Anastomotic leaks from surgical site in the skin dispose the incised skin to bacterial growth and infection and its consequences [5]. According to Ramsey, the general philosophy regarding the care of bariatric surgery patients is to minimize interventions [16]. Good surgical technique is the best way to avoid surgical site infection. Sutures, drains and foreign bodies should be used only with adequate indications [17].

Surgeons should not be dissuaded from diagnosis or control of an anastomotic leak which is a formidable diagnostic and therapeutic challenge. Surgical drains facilitate the non-operative management of anastomotic leaks. The volume of the effluent fluid in the drain is usually very small.
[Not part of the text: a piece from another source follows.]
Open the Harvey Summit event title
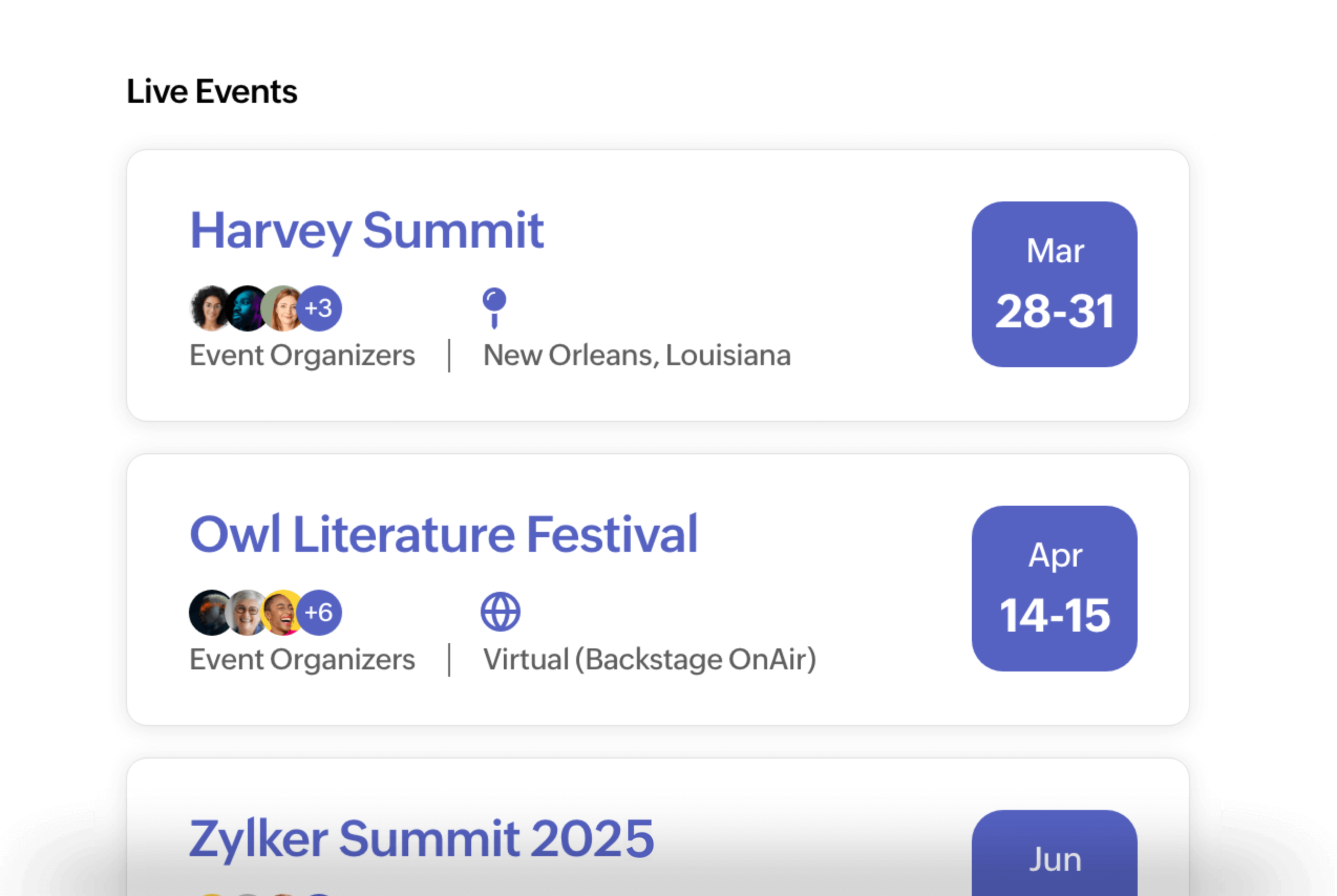1337x896 pixels. click(x=366, y=231)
The small volume of the effluent is easily evacuated by the surgical drains, avoiding the need for operative intervention to control the leak [6].

Drains are commonly used in surgery but skin placed drains are not practiced very often. In spite of believes that by using sutures, drains and foreign bodies, surgeons break local barrier defense mechanisms [17] drain use after gastric bypass is still practiced by many bariatric surgeons [18].

In the present study, out of 200 obese patients operated, 22 (11%) (18 women and 4 men) cases faced infection at the incision site of their skin; out of which in 13 cases pus was present in addition to erythema, as the infection sign. In cases of patients for whom drain was not placed, infection appeared in the form of erythma and pus while in cases for whom drain was placed the only sign of infection was erythema indicating that the severity of infection is also reduces by using drain.

Chousleb, et al. [1] in his study aimed to assess if the drain placement provides additional therapeutic advantages in the management of patients with leaks after gastric bypass bariatric surgery. He concluded that the use of drain may provide added safety in the postoperative care of these patients and help deal with its complications [1].

To overcome the serious consequences of drainage collection beneath the skin, the surgically placed corrugated drain is an instrument in facilitating treatment of the leak in our study. The incision site inserted drain evacuate the collected material promptly, thereby minimizes the chance of undrained collections. We adopted this practice for the obese patients undergoing bariatric surgery leading to perceived reduction in length of hospital stay and patients’ well-being. After all, the most important outcome of treating obesity is improvement in health conditions [6].

5. CONCLUSIONS

In spite of emphasis to use sutures, drains and foreign bodies only with adequate indications, according to our findings based on the merits of employing drain in evacuating the collected material to prevent infection, we recommend the use of skin placed drain to reduce the post operation wound infection in obese patients; as drain, by draining the secretions and preventing dead space formation, reduces the rate of infection at the incision site, thereby reduces the consequences rates in these patients.

Funding: This study received no specific financial support.
Competing Interests: The authors declare that they have no competing interests.
Contributors/Acknowledgement: The authors are grateful to all patients who voluntarily participated in the study and allowed us to publish its outcome.